Neither the Le Monde nor the Libération editorialists refer to Juppé’s justification for his appeal in his TF1 interview: “For 20 years, all the parties had difficulties organising their finances. All of them. Many have been indicted, not all of them. Many trade unions have had recourse to what is called, rightly or wrongly, fictitious employees. All have not been indicted.... There it is, I’ve got caught, fine. The law must be applied to me as to any other citizen. Let me be allowed at least to simply say that I think it’s a bit too much.”

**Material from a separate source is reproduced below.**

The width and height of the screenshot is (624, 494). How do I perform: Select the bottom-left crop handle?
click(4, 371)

Delanoë, when he asked for the restitution of the salaries of the fictitious employees, spoke of “a system of embezzlement of public money for a mafia” and declared that “I would think it only right that the UMP, the continuation of the RPR, should pay back to the people of Paris the stolen money.” The leader of the Paris UMP, Claude Goasquen, retorted, “Delanoë had better remember that before the RPR system there was the Socialist Party system of which he was a part.”

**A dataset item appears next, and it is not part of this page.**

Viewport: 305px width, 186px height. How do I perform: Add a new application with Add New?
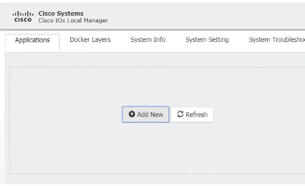pos(145,114)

Alain Auffray in Libération (February 2) recalls that the former Socialist Party treasurer, Henri Emmanuelli, was given an 18-month suspended prison sentence and loss of civic rights by a Rennes appeal court in 1996 for benefiting from the trading of influence in the Urba case. When Lionel Jospin, the leader of the PS at the time, characterised this as “an iniquitous decision,” the then RPR justice minister, Jacques Toubon, warned that “those who question legal judgements” are “breaking the law.” Patrick Devedjian declared that the severity of the punishment was “understandable, taking into account their [those indicted] role in society.” When the overtures made to President Chirac by François Hollande, the present leader of the PS, on Emmanuelli’s behalf, failed, the latter immediately resigned.

The hypocrisy of the elite asking for indulgence when caught stealing public money, the complicity of the media, and the lack of aggressiveness from the so-called opposition Socialist Party will not be lost on the 200,000 unemployed people who have been stripped of their benefits by Juppé and his friends in power, nor the millions of workers who have seen their pension rights reduced.